It's about the complexity of the task. Front end apps tend do be much less complex and boilerplate-y than backends, hence AI tends to work better.

I disagree - having worked on backends most of the time, I find modern frontend much more complex (and difficult to test) than pure backend. When I say modern frontend - its mostly React, state management like Redux, Zustand, Router framework like React Router, a CSS framework like Tailwind and component framework like Shadcn. Not to mention different versions of React, different ways of managing state, animation/transitions etc. And on top of that the ever increasing complex quirks in the codebase still needed to be compatible with all the modern browsers and device sizes/orientation out there.

> When I say modern frontend - its mostly React, state management like Redux, Zustand, Router framework like React Router, a CSS framework like Tailwind and component framework like Shadcn

AI is the best at adding standard things into standard boilerplate situations, all those frameworks just makes it easier for AI. They also make it easier for humans once you know them and have seen examples, that is why they exist, once you know those frontend is not hard.

Actual complexity depends is not imposed by the framework, but by the application itself, and the amount of front-end logic tends to be lower. Yes, there is more complexity in the setup of front end code (now there are dependencies and build pipelines), but ultimately they should simplofy things especially for slighly more complex websites.

Testing is one of the things that's generally tedious in front end applications, but not inherently complex. There may be lots of config needed (e.g. for setting up and controlling a headless browser), and long turnarounds because tests are slow and shaky. But they are also boilerplatey.

That's just a farmiliarity thing. I've worked on project doing full web FE, mobile and BE.

It's hard to generalize but modern frontend is very good at isolating you from dealing with complex state machine states and you're dealing with single user/limited concurrency. It's usually easy to find all references/usecases for something.

Most modern backend is building consistent distributed state machines, you need to cover all the edge cases, deal with concurrency, different clients/contracts etc. I would say getting BE right (beyond simple CRUD) is going to be hard for LLM simply because the context is usually wider and hard to compress/isolate.
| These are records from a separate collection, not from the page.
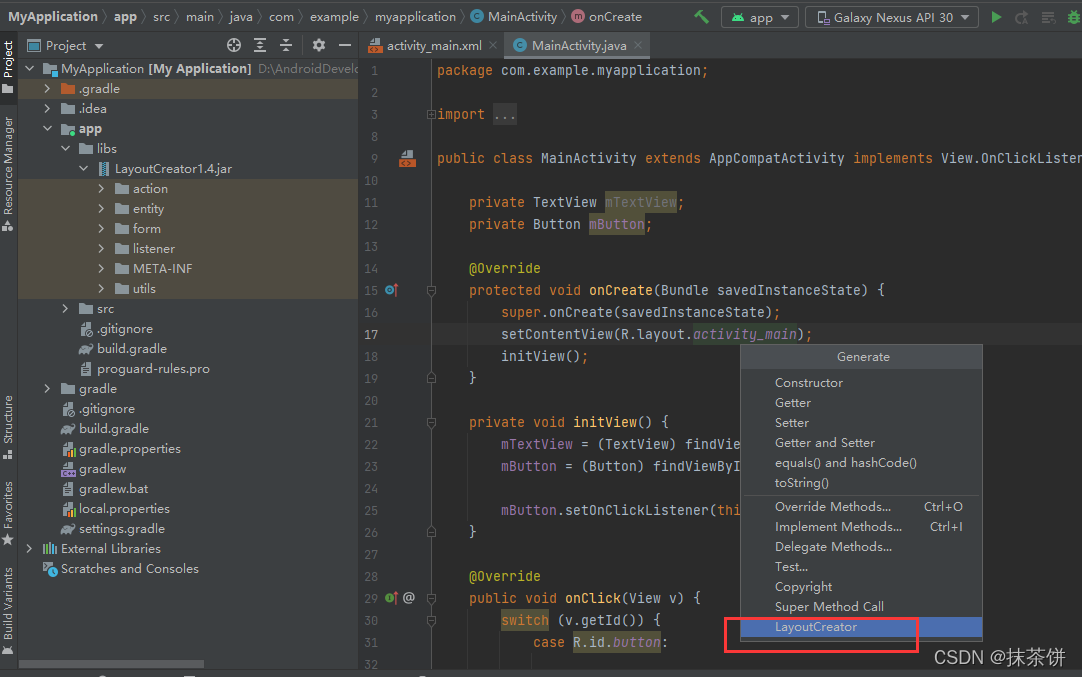Screen dimensions: 1082x677
Task: Hide the Project panel with the minus button
Action: [x=345, y=45]
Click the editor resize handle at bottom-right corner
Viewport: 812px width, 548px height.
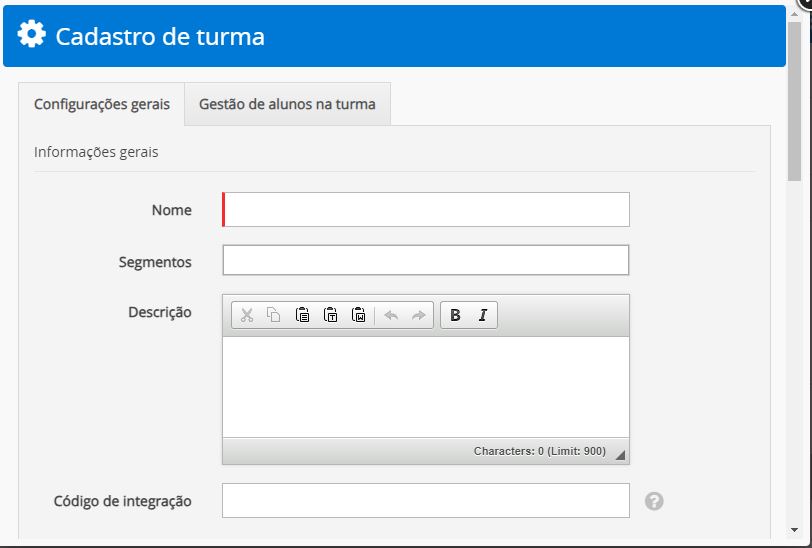tap(620, 455)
>Most modern backend is building consistent distributed state machines, you need to cover all the edge cases, deal with concurrency, different clients/contracts etc. I would say getting BE right (beyond simple CRUD) is going to be hard for LLM simply because the context is usually wider and hard to compress/isolate.

Seeing the kind of complexity that agents (not standalone llm) are able to navigate - I can only start to believe - just a matter of time it can do all kinds of programming, including state of the art backend programming - even writing a database on its own - good thing with backend is its easily testable and if there is documentation that a developer can read and comprehend - an llm/agent would be able to do that - not very far from today.

Isn’t frontend more complex? If my task starts with a Figma UI design, how well does a code agent do at generating working code that looks right, and iterate on it (presuming some browser MCP)? Some automated tests seem enough for an genetic loop on backend.

>Isn’t frontend more complex? If my task starts with a Figma UI design, how well does a code agent do at generating working code that looks right, and iterate on it (presuming some browser MCP)? Some automated tests seem enough for an genetic loop on backend.

Haven't tried a Figma design, but i built an internal tool entirely via instructions to agent. The kind of work I could easily quote 3 weeks previously.

Training data is quite readily available as well, and the online education for React is immense in volume. Where enterprise backend software tends to be closed source and unavailable, and there's much less good advice online for how to build with say Java or .NET

That said, I still get surprising results from time to time, it just takes a lot more curation and handholding.

Or perhaps the sort of things it's been trained on? There's not really a huge corpus of material re: beating Pokemon in the manner it has to play Pokemon, especially compared to the mountains of code these models have access to.